Hi there. I just opened up outlook express and found an e-mail from supposedly
the F.B.I. saying that my IP address has been listed on more than 30 illegal
websites. It then goes on to demand that I answer a series of questions from
them, and it is included in an attachment. The attachment is zipped and titled
“question_list.zip”. After unzipping it, I found that the “list” was an executable file
named “File-packed_dataInfo”. The file is 55,390 bytes in size. The most interesting
thing about this is that the e-mail is addressed to poised@peoplepc.com, yet sent to
my e-mail account. I hesitate to open it because I’ve been burned before from viruses.
A few Questions:
1 - Has anyone recieved this kind of e-mail recently, and is it bogus?
2 - Is this attachment a virus of some sort?
If anyone can help me with this, I would be most grateful, as I resent being sent
any e-mails like this accusing me of such crap.
Very bogus. It is infected with the latest version of the Sober worm. Someone else who is infected with the virus is being used to send these emails through their computer by the virus. That’s how a worm works to spread itself. I just got about 30-40 of these emails in my Hotmail inbox.
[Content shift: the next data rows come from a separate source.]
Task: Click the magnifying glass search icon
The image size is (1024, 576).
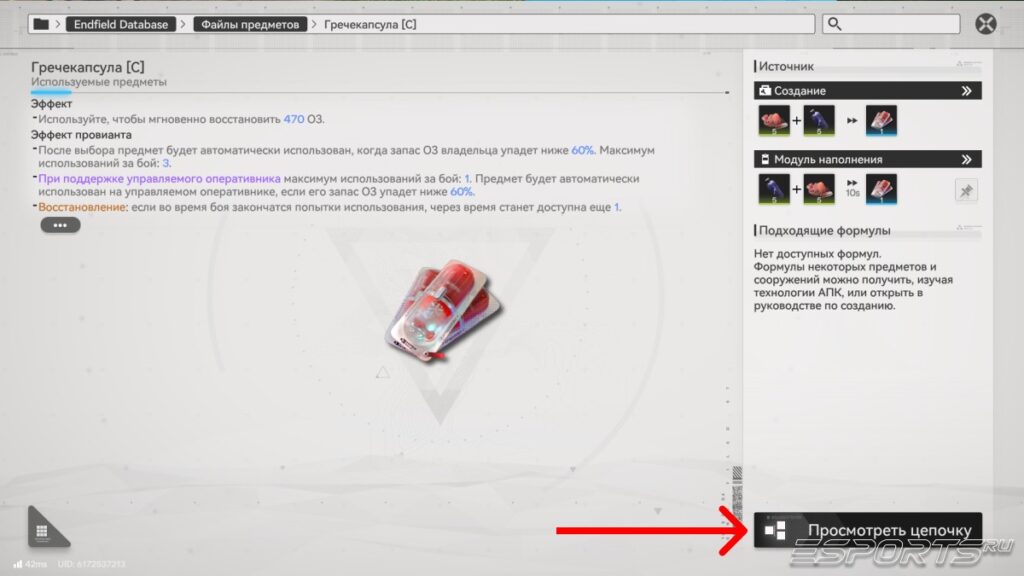Action: tap(834, 24)
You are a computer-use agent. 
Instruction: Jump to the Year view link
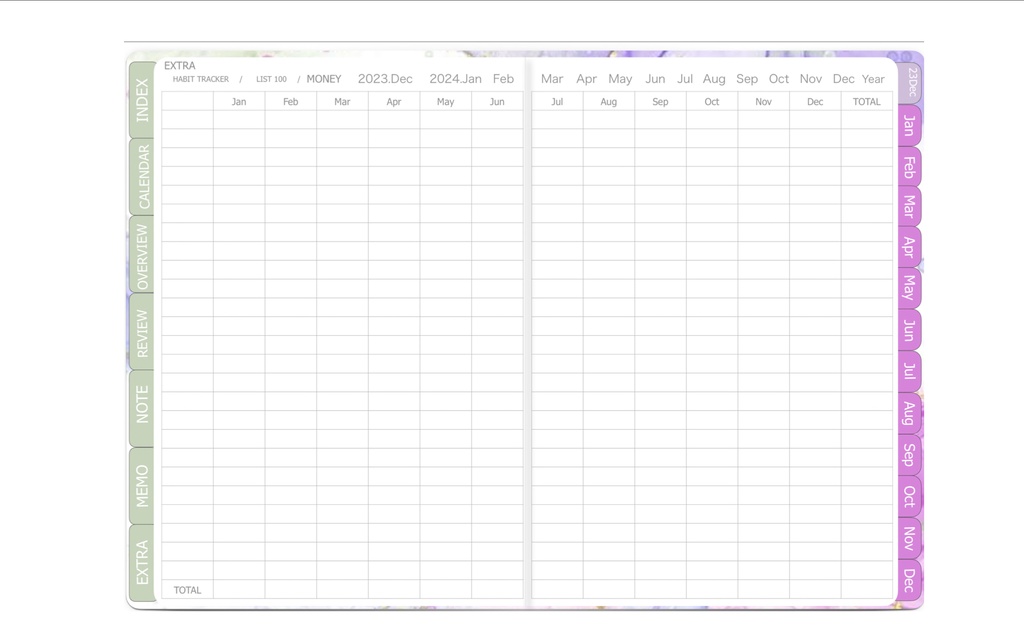click(872, 78)
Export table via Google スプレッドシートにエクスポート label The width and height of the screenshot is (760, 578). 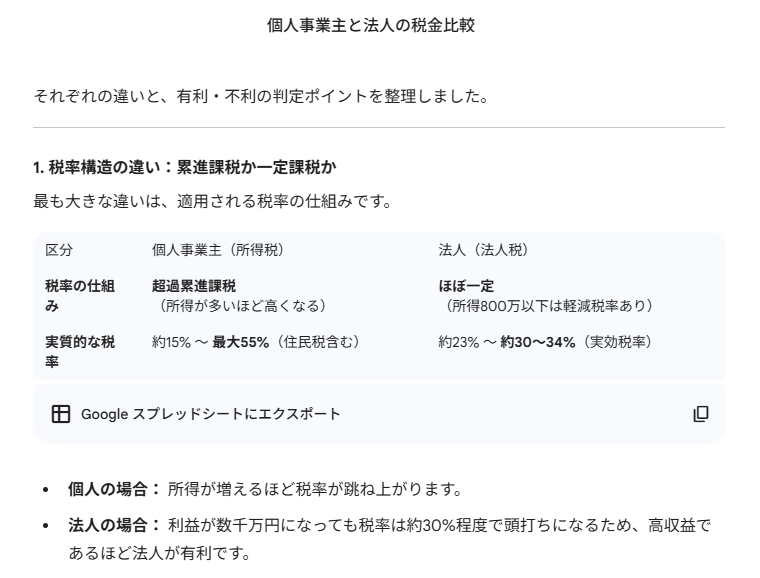(210, 413)
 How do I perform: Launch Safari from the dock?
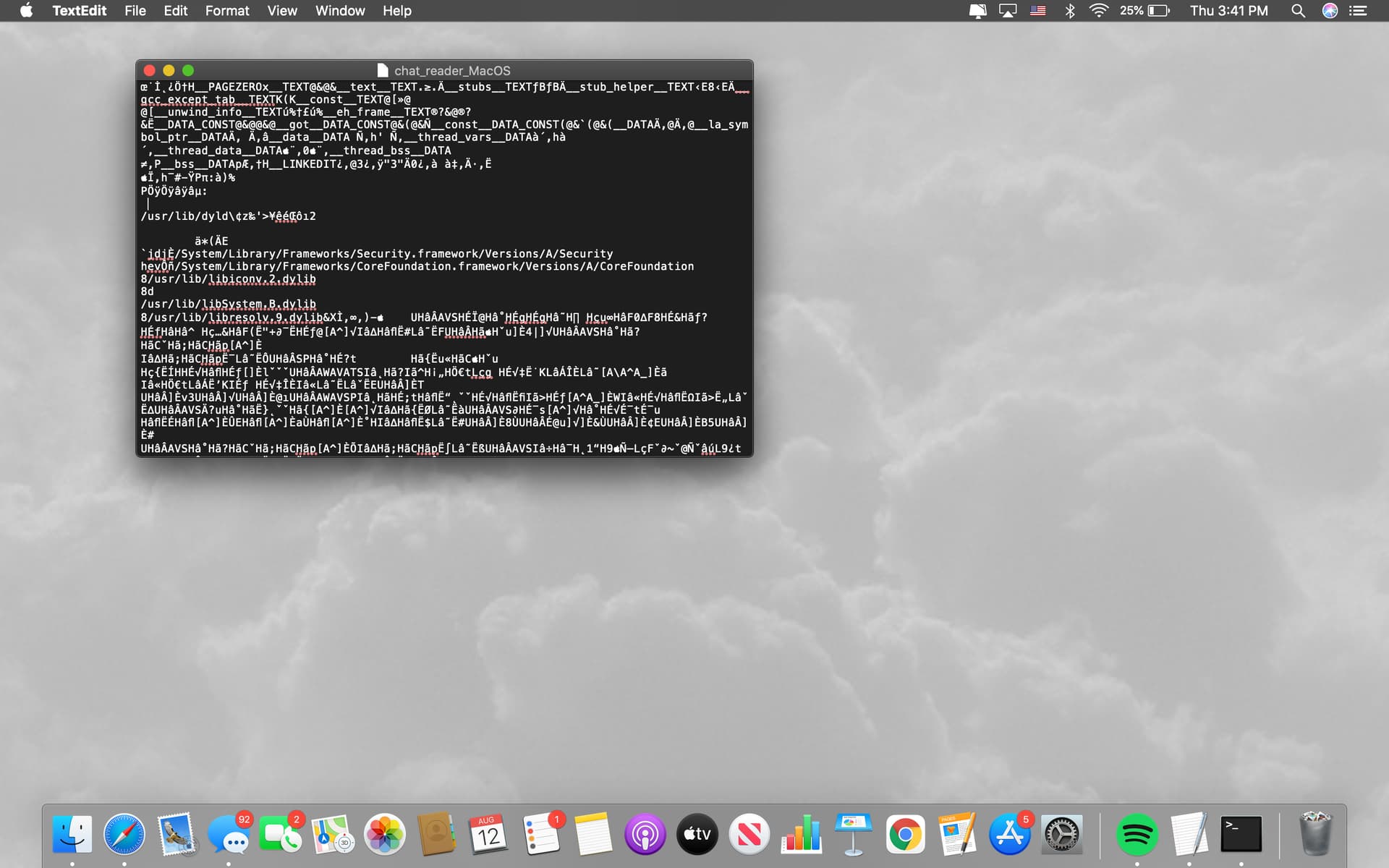(124, 834)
I think if the FBI really had a problem with you, they would send a signed, registered letter or a give you a phone call.
Have you scanned it with Avast? Does it come up with a warning, and if so, what does it say it is infected with? I’m not sure Avast has detection for this variant yet…whatever you do, don’t open the zip. Just use the right-click context menu scan. If nothing comes up, the latest VPS can’t detect the virus yet. Just delete it and hopefully the next VPS update will have the detections for this nasty.
On Monday Nov 21, one of the national TV stations had
a news report of this and an interview with a FBI spokes-
person who said this is NOT from them and do not open it.
The FBI person said they do NOT send unsolicited emails
to people .
First of all its not sent spicifically to you, second they can’t track your IP (most probably you use dynamic IP and third they can’t get email adress from IP :
It’s a scam that spreads Sober worm. Just delete it.
Probably not, first the FBI would come and warn you against these e-mails, as would the CIA and the Bundeskriminalambt of Germany,who also are named in these cleverly socially engineered virus-mails trying to send Sober to your inbox. The best thing you can do is delete it at the server, for instance with Mailwasher. And nobody is allowed to kick in your door without giving you due notice.
Ooops, I just replied to this subject matter, but I accidentally put it into a new thread by mistake, and I don’t know how to move it back into this thread… but my post is now here:
That is not your job. You can ask the moderator(s) to do that for you. And they will. The same as you go answering in stickies that are mainly informational, they open a new thread for you if you ask them to do so.
Things are getting serious for you when you get mail from the F.B.I. moderators, hi hi. Oh but now I am putting ideas into the head of the social engineer.